EXERCISE BRIEF: Your answer should consist of the lines holding "agent", copied from the material below.

>>>>>

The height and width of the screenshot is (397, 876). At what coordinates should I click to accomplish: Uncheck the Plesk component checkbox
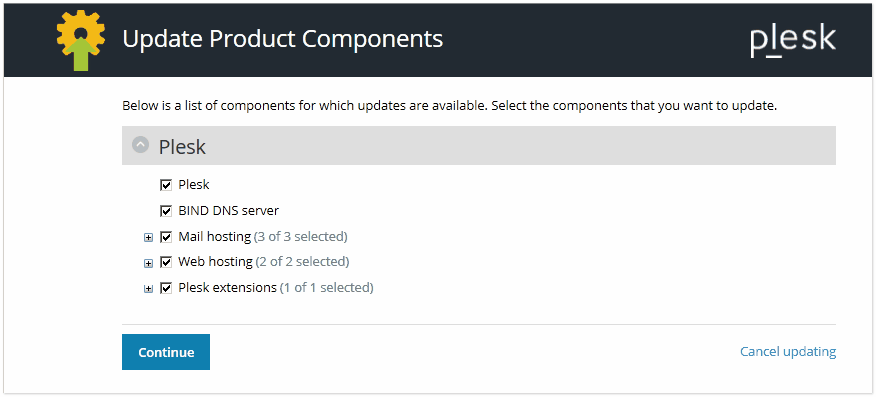click(x=165, y=185)
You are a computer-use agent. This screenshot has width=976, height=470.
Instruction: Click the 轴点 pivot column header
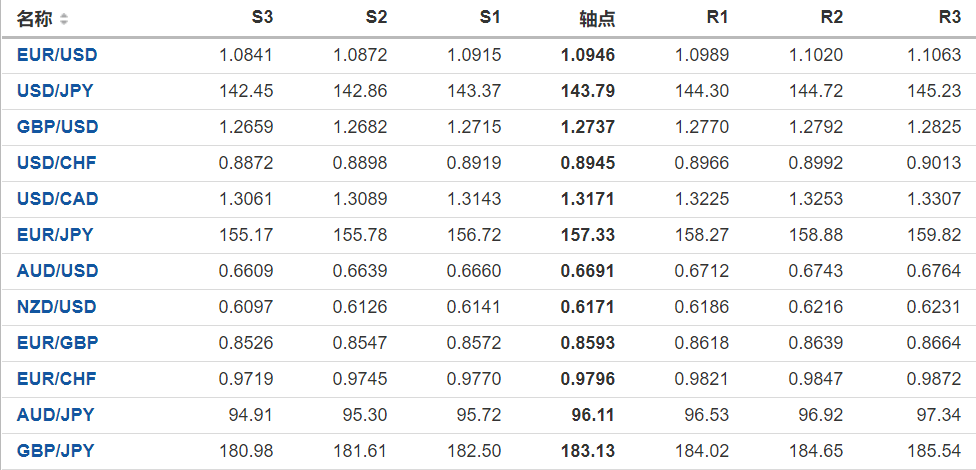point(597,19)
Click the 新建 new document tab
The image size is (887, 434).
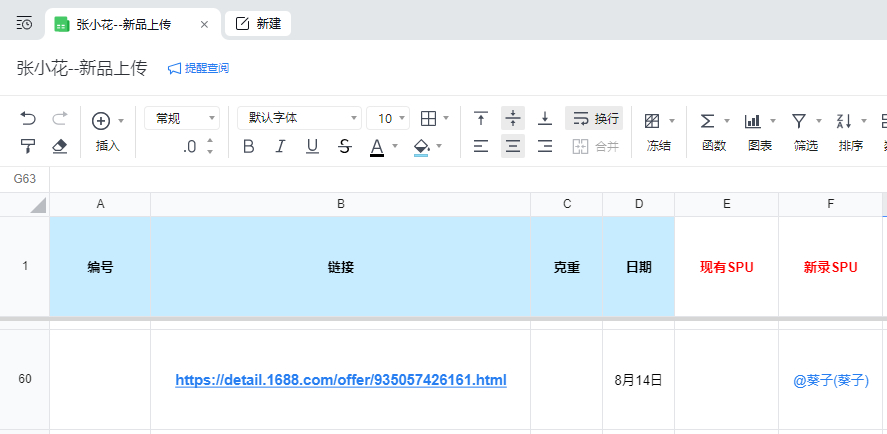[258, 24]
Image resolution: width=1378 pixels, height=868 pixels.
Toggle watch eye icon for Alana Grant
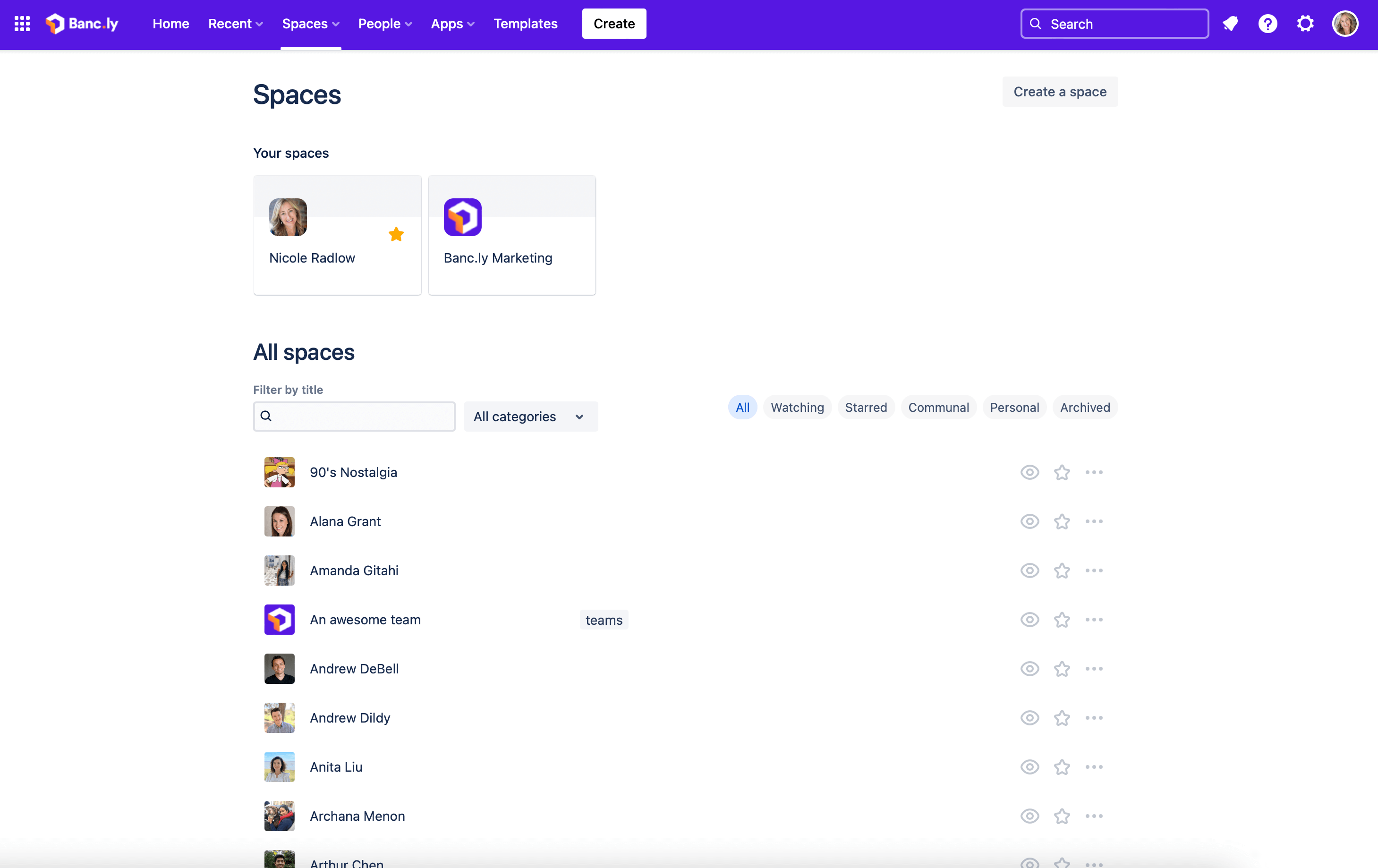click(x=1029, y=521)
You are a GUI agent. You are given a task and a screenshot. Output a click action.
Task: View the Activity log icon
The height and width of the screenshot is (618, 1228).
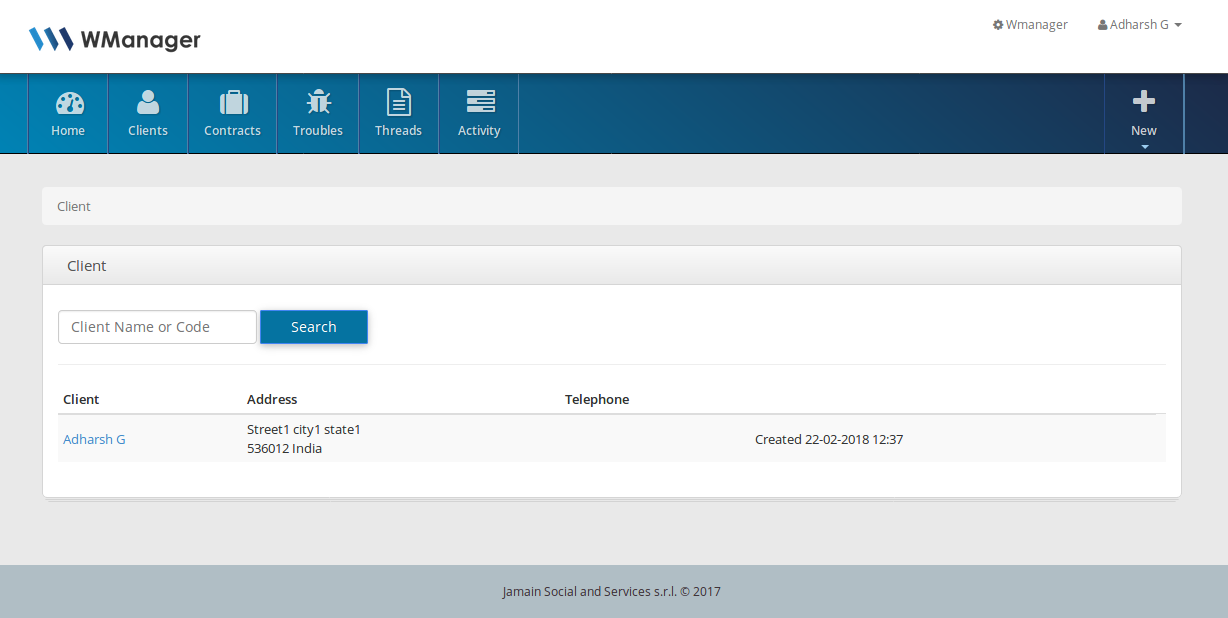click(x=479, y=102)
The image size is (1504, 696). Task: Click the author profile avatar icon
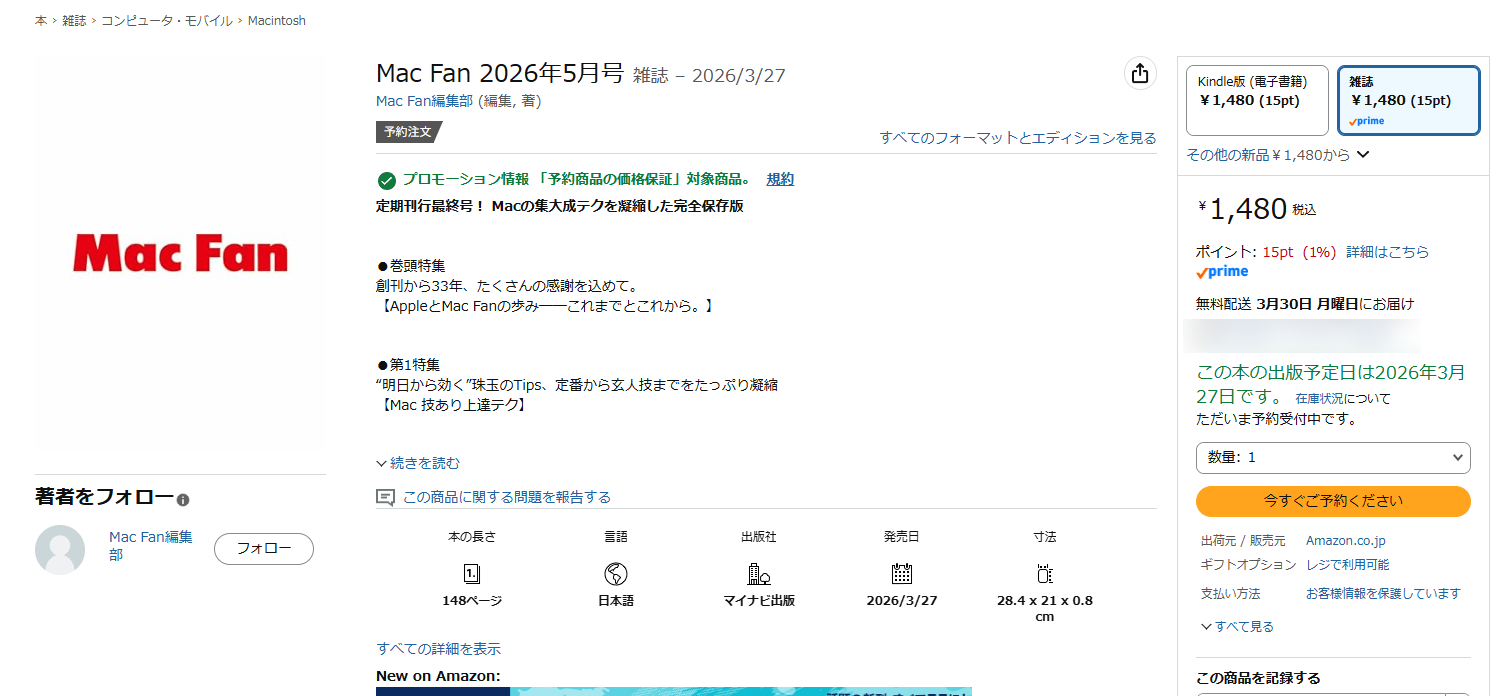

<<<<<

SOLUTION TO THIS PROBLEM:
You are a computer-use agent. This screenshot has width=976, height=470.
You are a GUI agent. You are given a task and a screenshot. Output a click action.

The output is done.